Yelling to the Sky: Beautifully Stereotypical

by Guest Contributor Tracy M. Adams, originally published at Monday’s Baby

 

On Thursday, June 9, I attended a Gen-Art sponsored screening of Victoria Mahoney’s independent feature Yelling to the Sky in Manhattan. Starring Zöe Kravitz and co-starring Gabourey Sidibe, this film has had significant buzz. It made its debut at the Berlin Film Festival and was workshopped via Sundance Institute’s Screenwriters and Directors Lab. Based on synopses I read prior to the screening, I was curious to see if the portrayal of black women(hood) would be complex and fresh (as it was in Ava Duvernay’s wonderful I Will Follow) or if it would stick to the usual, shopworn portrayals that sometimes plague even independent feature films. I was especially interested to see whether Sidibe’s character would be similar to the one she played in Precious or if that image would be turned inside out (Sidibe was actually cast as Latonya Williams in Yelling before being slated to play Precious Jones).

In Yelling, Kravitz plays Sweetness O’Hara, a biracial high school student coming of age in New York City while managing a difficult home life. Quiet (at least for the first part of the film), sensitive, introspective, and intelligent, Sweetness has to contend with an alcoholic father, a mother with emotional (and possibly mental) issues, an older sister coping with young motherhood, bullies at school, and urban poverty. Zöe Kravitz did a great job with the script she was given; her performance was nuanced and quite believable. Actually, most of the actors in the movie were strong (including Tariq Trotter, better known as Black Thought of The Roots). However, despite the actors’ efforts, they could not overcome the disjointed storytelling nor the director’s inability to avoid well-worn tropes of the “coming of age in the ‘hood” drama. And whether intentionally or not, the director played into common cinematic (and real-life) racial memes. There were four that stood out.

Dark(er)-skinned black people are mean and like to victimize light(er)-skinned black people. The opening scene of Yelling involves Sweetness, accompanied by a friend of similar complexion, riding her bicycle right into a group of kids from her high school who in short order take her bike and beat her down in the street. Gabourey Sidibe’s character Latonya is the ringleader of this group, initiating the bullying and fighting, and ultimately ordering her boyfriend to viciously finish the job. The assault only stops when Sweetness’ sister Ola, who like Sweetness is very fair, brutally assaults her sister’s male attacker. While the director may not have intended for this scene to evoke intraracial stereotypes and conflict about skin color, it certainly looked that way on screen. Also, while Sidibe’s character was well put together (her hair was laid and her makeup was popping), she was still an (physically) intimidating bully.

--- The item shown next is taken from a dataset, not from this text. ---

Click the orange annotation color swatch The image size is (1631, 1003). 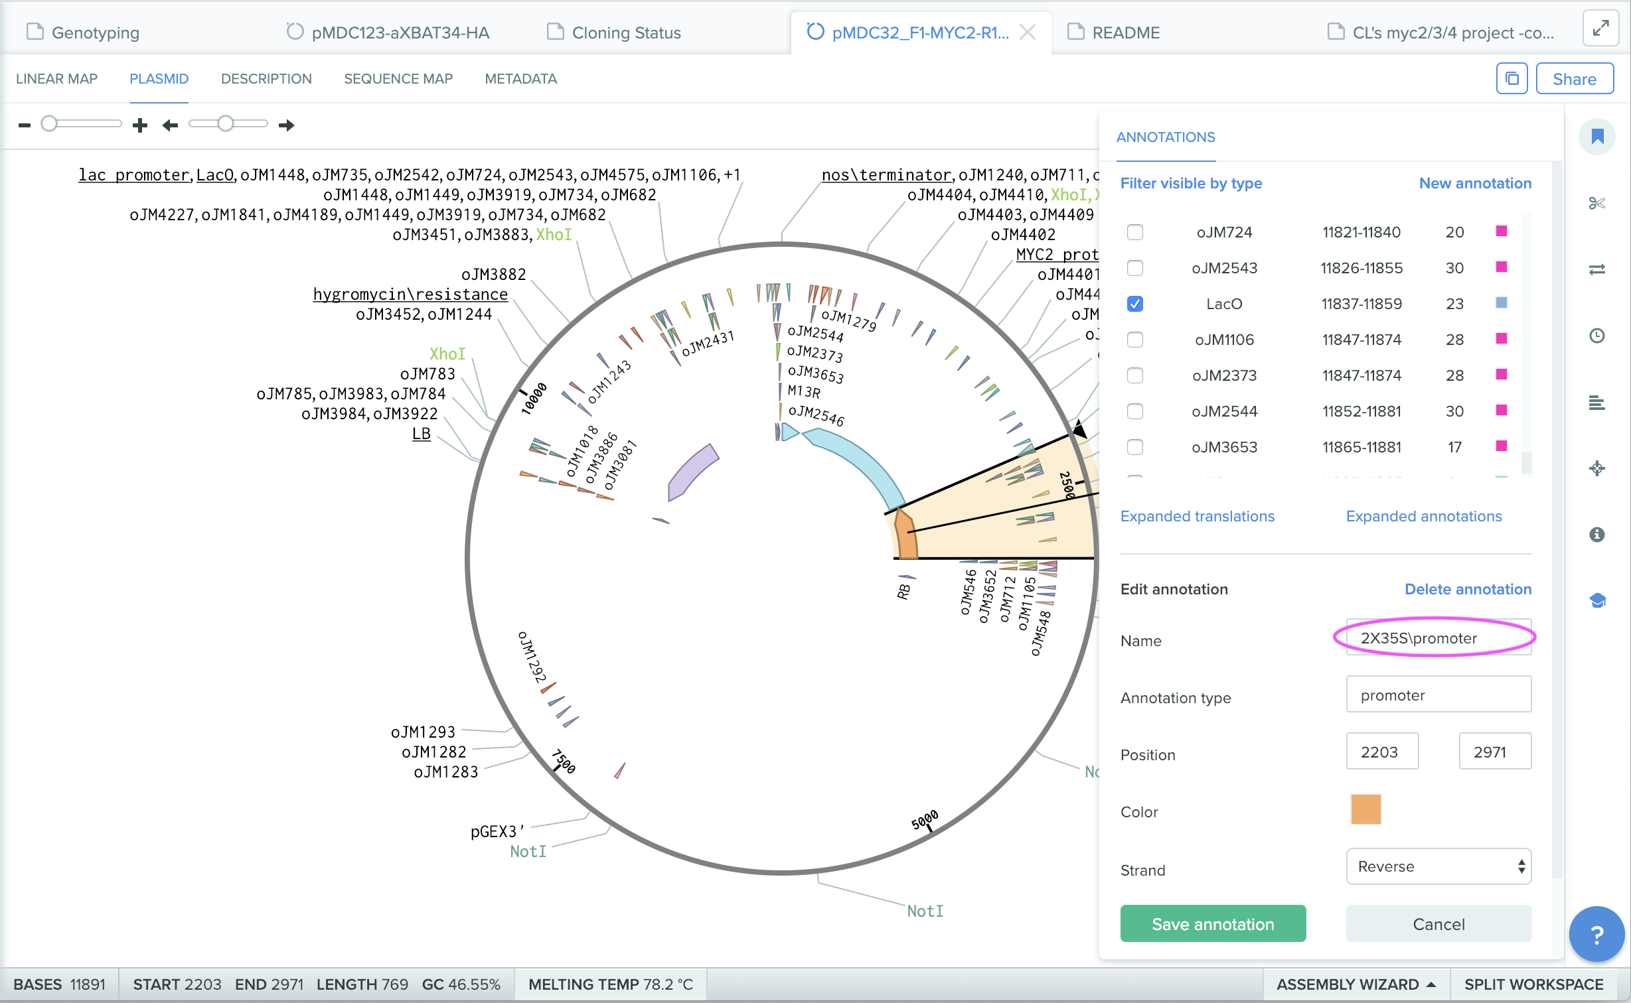tap(1365, 809)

Girls/teenagers/women who are “authentically” black are bad. They fight, party, don’t care about achieving anything in life, and use illicit substances. After yet another incidence of family trauma, Sweetness reinvents herself. She starts selling drugs, begins cutting class, seemingly abandons her aspiration to attend college, and gets a makeover courtesy of two of the (darker-skinned) girls who were involved in her initial beat down. Her new look involves rocking doorknocker earrings, sashaying down neighborhood streets and school hallways in tight jeans, putting on lots of eye shadow and lip gloss, and a wearing a cornrow on the right side of her hair. She also enacts revenge upon Latonya, again with assistance from her two new friends, beating her bloody between classes. Near the end of the movie when it seems that Sweetness in trying to return to her old ways of being, she distances herself from her friends, apologizes to Latonya for beating her up, and pleads with her school’s guidance counselor to get her into any college that will accept her. Sweetness’ trajectory is not uncommon to young people of all races and ethnicities, especially when dealing with challenging life circumstances. But in this particular film, her journey to and return from darkness are literally marked by her association with and ultimate dissociation from those who are dark (of skin).